E este período de transição é que deve se estender. Segundo Nielsen, nestes próximos anos, serão feitas negociações para novos acordos comerciais com diversos países, mas será “impossível conseguir algo em um período tão curto de tempo”.

No último sábado a Câmara dos Comuns se reuniu para deliberar sobre o acordo conquistado dias antes, mas antes da derradeira votação, os parlamentares aprovaram uma emenda do ex-legislador do Partido Conservador Oliver Letwin, que determina que o acordo de Brexit só poderá entrar em vigor quando uma porção da legislação relacionada à saída for aprovada na Câmara.

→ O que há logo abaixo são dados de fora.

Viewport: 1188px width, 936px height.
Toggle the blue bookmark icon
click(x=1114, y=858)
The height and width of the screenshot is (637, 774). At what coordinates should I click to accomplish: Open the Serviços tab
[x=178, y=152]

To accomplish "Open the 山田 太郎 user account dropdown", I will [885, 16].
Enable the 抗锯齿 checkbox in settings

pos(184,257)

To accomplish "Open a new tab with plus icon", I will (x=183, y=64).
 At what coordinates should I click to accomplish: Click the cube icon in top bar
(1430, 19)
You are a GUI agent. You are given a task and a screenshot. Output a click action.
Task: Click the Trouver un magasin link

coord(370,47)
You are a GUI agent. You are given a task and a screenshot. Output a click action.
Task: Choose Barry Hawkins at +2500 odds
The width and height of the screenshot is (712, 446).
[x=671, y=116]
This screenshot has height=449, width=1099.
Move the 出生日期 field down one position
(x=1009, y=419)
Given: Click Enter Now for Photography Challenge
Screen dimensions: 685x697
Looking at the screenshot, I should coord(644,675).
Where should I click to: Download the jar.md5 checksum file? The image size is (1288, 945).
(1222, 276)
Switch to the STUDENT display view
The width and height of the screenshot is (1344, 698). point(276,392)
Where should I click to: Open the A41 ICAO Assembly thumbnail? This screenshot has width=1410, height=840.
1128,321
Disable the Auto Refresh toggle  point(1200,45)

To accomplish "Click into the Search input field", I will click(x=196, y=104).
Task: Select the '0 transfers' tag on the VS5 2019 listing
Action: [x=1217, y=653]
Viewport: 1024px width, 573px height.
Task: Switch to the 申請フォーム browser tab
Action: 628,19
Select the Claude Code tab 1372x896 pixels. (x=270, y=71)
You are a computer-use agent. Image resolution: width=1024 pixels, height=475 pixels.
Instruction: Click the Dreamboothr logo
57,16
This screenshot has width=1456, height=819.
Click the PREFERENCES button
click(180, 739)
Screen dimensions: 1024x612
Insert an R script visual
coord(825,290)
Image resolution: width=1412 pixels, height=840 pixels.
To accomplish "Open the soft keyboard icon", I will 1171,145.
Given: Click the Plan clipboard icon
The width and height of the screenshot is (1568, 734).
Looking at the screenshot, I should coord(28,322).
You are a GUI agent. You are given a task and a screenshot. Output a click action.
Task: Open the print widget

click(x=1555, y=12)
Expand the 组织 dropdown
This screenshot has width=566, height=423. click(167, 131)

Veja também: Cronologia do Brexit: Um resumo sobre a saída do Reino Unido da UE

Com esta decisão, o primeiro-ministro Boris Johnson se viu obrigado a pedir um adiamento do prazo da saída do Reino Unido da UE, marcado para 31 de outubro. Mesmo mostrando resistência, ele enviou uma cara – sem assinar – fazendo este pedido de extensão.

A questão agora é se a Comissão Europeia irá aprovar o prazo, e caso isso não aconteça poderá resultar no Brexit sem um acordo, o que mergulharia os britânicos em caos e incerteza.